>> START Text passage

George Vafopoulos
Poet of Macedonia
1903 - 1996
George Vafopoulos was born of Greek parents at
Gevgeli, which at that time, before the First World War, was in Southern Serbia. After an
unsettled period of both domestic upheaval and political unrest, he finally came to make
his home in Greece. His love of mathematics led him to enrol at the Physics and
Mathematics School, Athens University, but ill-health forced him to abandon his studies
and return to Thessaloniki. Later, he read philosophy and literature at the Aristotelian
University and he gradually made himself part of the CIty’s intellectual and cultural
life as a member and then leader of the City Council, and as founder and, from 1938 to
1963, Director of the City Library.
Vafopoulos began to write in the 1920’s and went
on to produce 12 books of poetry as well as plays and critical studies. In 1924 he
published C.P. Cavafy’s work in the journal ‘Macedonian Letters’. In the thirties he
was co-editor of ‘Macedonian Days’, the journal which became in effect the manifesto
of the ‘School of Salonica’ and thus largely responsible for the introduction of
literary modernism to Greece. He also published five volumes of autobiography covering the
years 1930 to 1964, an essential guide to literary life as it flourished in that period.
Both he and his wife Anastasia, whom he married in
1946, were generous benefactors of the arts and between them established the well-regarded
Vafopoulian Arts Centre in Thessaloniki.
During his lifetime, George Vafopoulos was honoured
by the Greek State and made a Commander of the Order of the Phoenix. He was also the
recipient of the Ourani Award of the Academy of Athens and, from his beloved City of
Thessaloniki, he received the Order of Honour.

George Vafopoulos
An Intoduction
It is a great honour for me to guide our prominent
Macedonian poet, George Vafopoulos, on this, his last journey to Britain, particularly in
a year devoted to the celebration and review of Greek-British relations. We all know how
much George Vafopoulos loved Britain, which he and his wife visited several times and to
which he devoted pages of enthusiastic descriptions in his Selides Aftoviografias (Pages
of Autobiography). In one such passage describing their visit in 1969, he says:
London is a deep breath. An intense sense of
freedom. An awareness of certainty. It is the city of cities. History and art worked for
several centuries to form her present style. Within this Babel of people and things,
within this recycling of non-stop ferment, the person, any person preserves the
consciousness of his/her own integrity. He/she is a personality not a faceless mass.
He/she moves according to his/her own will, he/she thinks and asks according to his/her
interior voice of consciousness. We experienced this freedom of self-desposition for
twenty whole days.

>> END Text passage
>> START Dataset extract

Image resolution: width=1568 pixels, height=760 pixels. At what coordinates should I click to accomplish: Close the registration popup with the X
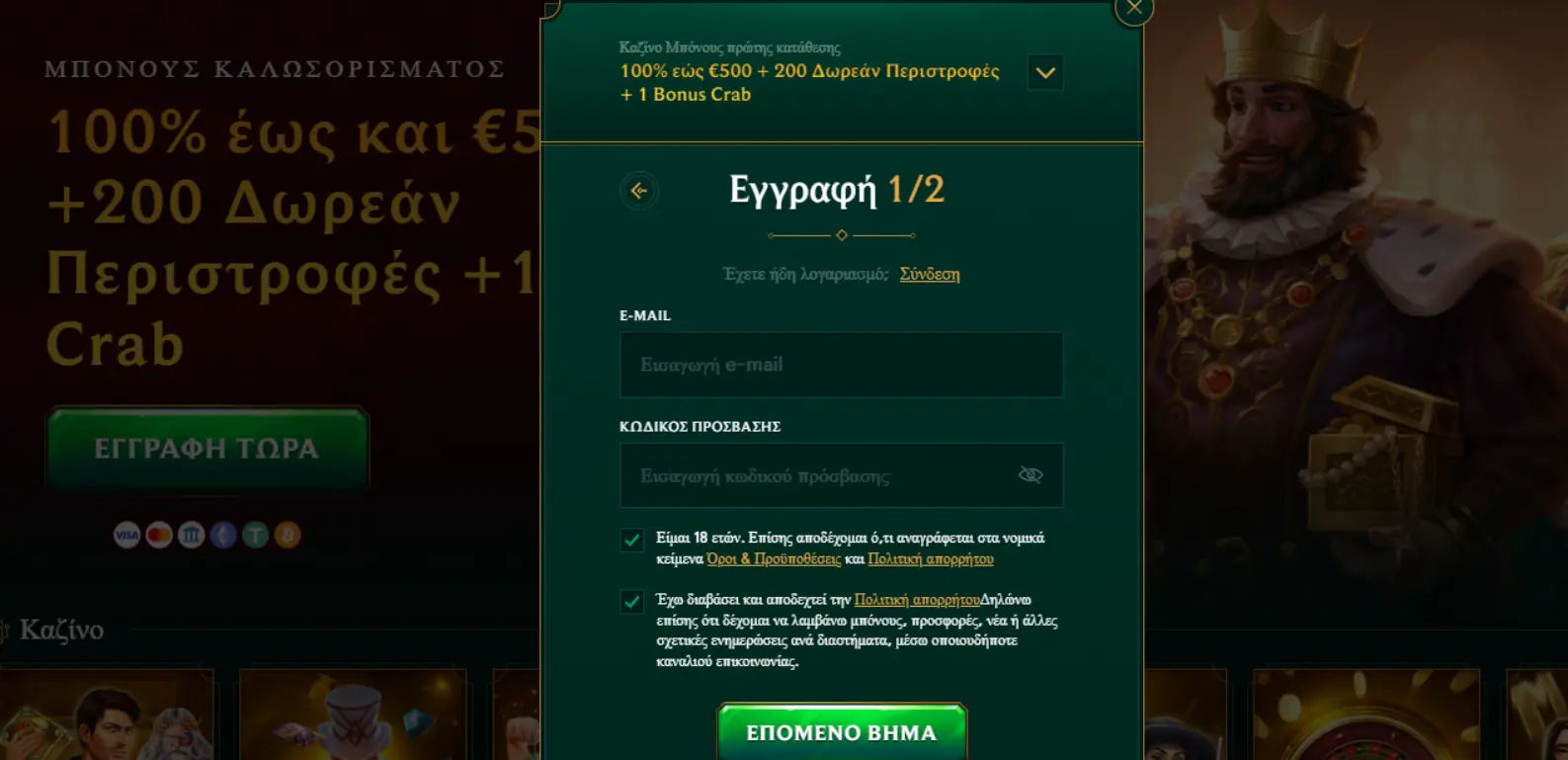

>> END Dataset extract

**Required task**
Pick up the George Vafopoulos text after its final sentence and write the next part. The listing is separate material, unrelated to the text on George Vafopoulos.

**Result of the exercise**
Vafopoulos began his writing career in the 1920s. He published his first collection of
poems, entitled Ta roda tis Myrtalis (The roses of Myrtali) in 1931 and he kept on working
almost until his death. In total he published 12 collections of poetry, a play, critical
essays and five volumes of autobiography. In spite of his voluminous prose work Vafopoulos
became well-known during his life and is now and will in the future be remembered
pre-eminently as a poet.
Because of his own turbulent existence since
childhood - the family’s uprooting from Gevgeli and their resettlement in Greece -
coupled with the serious health problems which repeatedly threatened his life, as well as
the personal tragedy of the early death of his first wife from tuberculosis, Vafopoulos’
poetry is imbued by the theme of death. This pre-occupation first appeared in his debut
collection, Ta roda tis Myrtalis; it almost dominated the second, Prosfora published in
1938, three years after the death of his wife, and in general it haunted his poetry until
the end of his career, coming to the foreground from time to time according to the
circumstances, as for instance in Epithanatia (Death poems) published in 1966. Therefore,
we are entitled to say that the idea of death constitutes the central theme of this deeply
existential poetry.
However, apart from his personal sufferings and
tragedies, G. Vafopoulos was an open-minded, sociable and very active person, who read and
travelled a lot and was very much interested in what was going on around him and this is
clearly reflected in his poetry. Apart from being an existential poet (in the broader
sense of the term), he is also a political poet - again in the broader sense, that is, not
strictly as an observer who records the everyday political life of his country, viewing it
always from a single perspective, but as someone who occasionally comments upon and
satirises the contemporary political and social life of his own homeland but often that of
other countries too.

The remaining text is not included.